(Collected data)
####################

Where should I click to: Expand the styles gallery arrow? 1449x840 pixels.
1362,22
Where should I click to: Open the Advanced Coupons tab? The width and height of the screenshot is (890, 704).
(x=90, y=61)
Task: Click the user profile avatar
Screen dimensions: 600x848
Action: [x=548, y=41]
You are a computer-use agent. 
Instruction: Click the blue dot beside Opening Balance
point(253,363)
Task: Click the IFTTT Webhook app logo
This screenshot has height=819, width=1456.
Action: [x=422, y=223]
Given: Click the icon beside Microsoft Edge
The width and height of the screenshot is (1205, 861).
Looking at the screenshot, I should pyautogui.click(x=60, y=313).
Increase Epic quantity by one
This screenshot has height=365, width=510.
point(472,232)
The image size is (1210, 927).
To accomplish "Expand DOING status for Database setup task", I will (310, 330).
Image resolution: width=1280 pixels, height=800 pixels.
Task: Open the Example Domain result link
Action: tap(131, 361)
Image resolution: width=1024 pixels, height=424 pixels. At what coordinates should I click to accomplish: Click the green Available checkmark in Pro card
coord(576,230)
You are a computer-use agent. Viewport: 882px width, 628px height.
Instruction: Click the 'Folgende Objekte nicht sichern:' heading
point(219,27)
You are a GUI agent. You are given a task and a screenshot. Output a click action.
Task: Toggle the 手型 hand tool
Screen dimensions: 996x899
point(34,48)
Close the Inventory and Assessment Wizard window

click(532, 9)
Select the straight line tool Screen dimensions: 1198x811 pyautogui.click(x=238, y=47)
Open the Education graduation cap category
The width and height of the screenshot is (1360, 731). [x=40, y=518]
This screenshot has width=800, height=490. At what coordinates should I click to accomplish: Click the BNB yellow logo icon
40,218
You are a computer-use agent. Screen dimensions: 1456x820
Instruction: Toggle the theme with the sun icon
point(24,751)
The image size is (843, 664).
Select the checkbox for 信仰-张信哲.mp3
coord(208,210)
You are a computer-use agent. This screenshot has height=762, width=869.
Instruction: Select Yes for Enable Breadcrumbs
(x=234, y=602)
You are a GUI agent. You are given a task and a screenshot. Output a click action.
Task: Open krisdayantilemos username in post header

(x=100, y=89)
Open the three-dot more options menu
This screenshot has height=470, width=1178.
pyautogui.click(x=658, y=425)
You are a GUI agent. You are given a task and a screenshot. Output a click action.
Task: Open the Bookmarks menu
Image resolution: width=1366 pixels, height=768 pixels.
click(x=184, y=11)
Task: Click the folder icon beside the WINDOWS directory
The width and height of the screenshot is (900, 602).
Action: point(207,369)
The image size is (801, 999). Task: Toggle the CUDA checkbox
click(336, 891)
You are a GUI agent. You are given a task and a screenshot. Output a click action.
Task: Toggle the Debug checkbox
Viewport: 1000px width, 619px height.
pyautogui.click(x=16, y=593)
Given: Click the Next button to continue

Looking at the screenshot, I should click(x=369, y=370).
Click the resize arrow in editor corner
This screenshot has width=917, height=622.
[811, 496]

####################

*Task requirements:*
Line by line, transcribe all of the records exactly.

*Answer to this problem:*
Where should I click to: Expand the styles gallery arrow? 1449x840 pixels.
1362,22
Where should I click to: Open the Advanced Coupons tab? The width and height of the screenshot is (890, 704).
(x=90, y=61)
Task: Click the user profile avatar
Screen dimensions: 600x848
Action: [x=548, y=41]
You are a computer-use agent. 
Instruction: Click the blue dot beside Opening Balance
point(253,363)
Task: Click the IFTTT Webhook app logo
This screenshot has height=819, width=1456.
Action: [x=422, y=223]
Given: Click the icon beside Microsoft Edge
The width and height of the screenshot is (1205, 861).
Looking at the screenshot, I should pyautogui.click(x=60, y=313).
Increase Epic quantity by one
This screenshot has height=365, width=510.
point(472,232)
The image size is (1210, 927).
To accomplish "Expand DOING status for Database setup task", I will (310, 330).
Image resolution: width=1280 pixels, height=800 pixels.
Task: Open the Example Domain result link
Action: tap(131, 361)
Image resolution: width=1024 pixels, height=424 pixels. At what coordinates should I click to accomplish: Click the green Available checkmark in Pro card
coord(576,230)
You are a computer-use agent. Viewport: 882px width, 628px height.
Instruction: Click the 'Folgende Objekte nicht sichern:' heading
point(219,27)
You are a GUI agent. You are given a task and a screenshot. Output a click action.
Task: Toggle the 手型 hand tool
Screen dimensions: 996x899
point(34,48)
Close the Inventory and Assessment Wizard window

click(532, 9)
Select the straight line tool Screen dimensions: 1198x811 pyautogui.click(x=238, y=47)
Open the Education graduation cap category
The width and height of the screenshot is (1360, 731). [x=40, y=518]
This screenshot has width=800, height=490. At what coordinates should I click to accomplish: Click the BNB yellow logo icon
40,218
You are a computer-use agent. Screen dimensions: 1456x820
Instruction: Toggle the theme with the sun icon
point(24,751)
The image size is (843, 664).
Select the checkbox for 信仰-张信哲.mp3
coord(208,210)
You are a computer-use agent. This screenshot has height=762, width=869.
Instruction: Select Yes for Enable Breadcrumbs
(x=234, y=602)
You are a GUI agent. You are given a task and a screenshot. Output a click action.
Task: Open krisdayantilemos username in post header

(x=100, y=89)
Open the three-dot more options menu
This screenshot has height=470, width=1178.
pyautogui.click(x=658, y=425)
You are a GUI agent. You are given a task and a screenshot. Output a click action.
Task: Open the Bookmarks menu
Image resolution: width=1366 pixels, height=768 pixels.
click(x=184, y=11)
Task: Click the folder icon beside the WINDOWS directory
The width and height of the screenshot is (900, 602).
Action: point(207,369)
The image size is (801, 999). Task: Toggle the CUDA checkbox
click(336, 891)
You are a GUI agent. You are given a task and a screenshot. Output a click action.
Task: Toggle the Debug checkbox
Viewport: 1000px width, 619px height.
pyautogui.click(x=16, y=593)
Given: Click the Next button to continue

Looking at the screenshot, I should click(x=369, y=370).
Click the resize arrow in editor corner
This screenshot has width=917, height=622.
[811, 496]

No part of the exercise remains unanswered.